• **掲載文**
>>>>
指を広げると親指の先から小指の先までの長さは26.3センチ。鍵盤の上に置くと、ドから1オクターブ上のソまで届く。この大きな手から繰り出される迫力ある演奏で、亀井聖矢は2022年のロン=ティボー国際音楽コンクールで優勝し、同時に「聴衆賞」と「評論家賞」をダブル受賞した。まさに、鮮烈なデビューだった。

音楽のことは真っ直ぐ目を見つめて、プライベートは少しはにかみながら話す22歳の素顔に迫りたい――。

限られた時間で多くの質問に答えてほしいとお願いすると、亀井さんは「分かりました、テンポ120で答えますね」と笑って、インタビューが始まった。

※インタビューは4月。亀井さんの言葉はその時点のものです。

亀井さんが指揮者・小林研一郎さんとハンガリー・ブダペスト交響楽団と共演するのは今回のツアーが初めて。小林氏は50年前に第1回ブダペスト国際指揮者コンクールで優勝した際に同楽団と共演して以来、度々指揮台に立っている。ファンから“炎のマエストロ”と呼ばれる小林氏の熱い指揮に亀井さんはどう応えるのか。

世代を超えて華々しく登場した“新星”たちの共演は、将棋界でいうところの「羽生善治VS藤井聡太のようでは?」と例えると、「僕はマエストロと戦うのか(笑)」と困った表情を浮かべながら言った。


「まだマエストロにお会いしたことはありませんが、力をお借りしながら、自分ひとりでは感じたことのないような興奮を生み出せることを楽しみにしている」

そう意気込みを語る目は期待に溢れていた。

リハーサルと本番では演奏スタイルがガラッと変わってしまうという亀井さんは、小林氏の音楽性や感情に自分と近いものを感じるという。
<<<<
• **取り組む課題**
1. 次の(a)〜(c)がそれぞれ亀井聖矢さんの記事の内容と合っているか、はい・いいえで答え、判断の根拠になる記事の言葉をそのまま引用してください。(a) 亀井聖矢は2022年のロン=ティボー国際音楽コンクールで優勝した。(b) 亀井さんはこれまでに小林研一郎さんと何度も共演している。(c) インタビューは4月に行われた。
2. 亀井聖矢さんの記事のうち、「亀井さんが指揮者・小林研一郎」を含む言葉で始まり「分と近いものを感じるという。」で終わる部分を、一字も変えずに書き出してください。
3. 亀井聖矢さんの記事を、最後の文の後から書き継いでください。

• **データ一覧**
>>>>
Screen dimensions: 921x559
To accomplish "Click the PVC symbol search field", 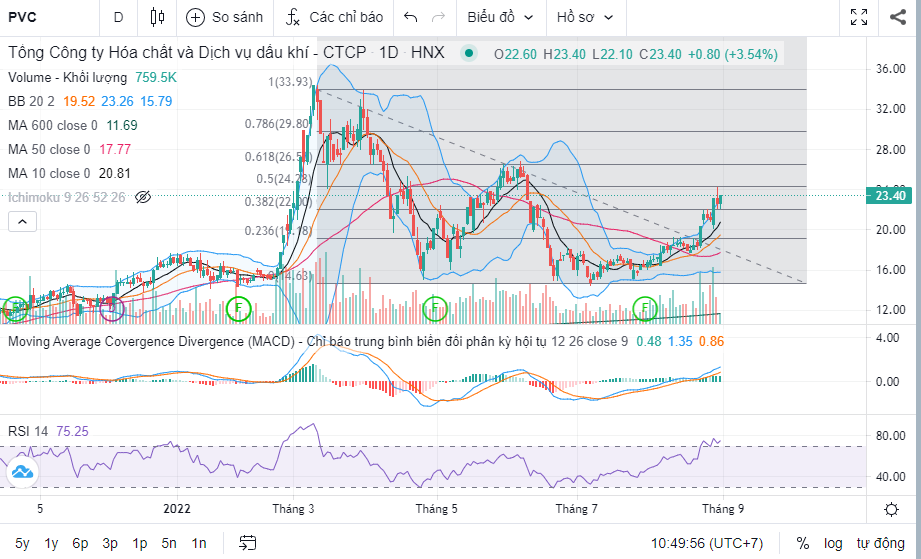I will coord(40,17).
<<<<
• **回答一覧**
1.
(a) はい ―「亀井聖矢は2022年のロン=ティボー国際音楽コンクールで優勝し」
(b) いいえ ―「亀井さんが指揮者・小林研一郎さんとハンガリー・ブダペスト交響楽団と共演するのは今回のツアーが初めて。」
(c) はい ―「※インタビューは4月。」

2.
亀井さんが指揮者・小林研一郎さんとハンガリー・ブダペスト交響楽団と共演するのは今回のツアーが初めて。小林氏は50年前に第1回ブダペスト国際指揮者コンクールで優勝した際に同楽団と共演して以来、度々指揮台に立っている。ファンから“炎のマエストロ”と呼ばれる小林氏の熱い指揮に亀井さんはどう応えるのか。

世代を超えて華々しく登場した“新星”たちの共演は、将棋界でいうところの「羽生善治VS藤井聡太のようでは?」と例えると、「僕はマエストロと戦うのか(笑)」と困った表情を浮かべながら言った。


「まだマエストロにお会いしたことはありませんが、力をお借りしながら、自分ひとりでは感じたことのないような興奮を生み出せることを楽しみにしている」

そう意気込みを語る目は期待に溢れていた。

リハーサルと本番では演奏スタイルがガラッと変わってしまうという亀井さんは、小林氏の音楽性や感情に自分と近いものを感じるという。

3.
「リハーサルのときは周りとの掛け合いやテンポをきっちり考えるのですが、いざ本番がスタートしたら止まれない。僕はリニアくらい加速しちゃいますから(笑)。練習とは違うインスピレーションが湧き、演奏中に受けた刺激がどんどん肥大して、蓄積したエネルギーが曲の最後に爆発する――。それが僕にとってピアノを弾いていて一番楽しい瞬間です。お客様に一番“熱い”状態で聴いていただくために、マエストロとどう構成を考えて曲を仕上げていくのか、とても興味があります」

19世紀当時、フランツ・リストはその超絶的ピアノテクニックで“ピアノの魔術師”と呼ばれた。亀井さんも超絶技巧の難曲を得意とし、令和の“ヴィルトゥオーゾ・ピアニスト”として注目を集めている。

 亀井さんにとってリストは「自分が音楽家として“ありたい姿”に近い存在」だという。

「ある種の曲芸的なピアノテクニックと音楽性を高い水準で融合して、リストのようにエンターテインメント性のあるピアニストでありたいと思っています」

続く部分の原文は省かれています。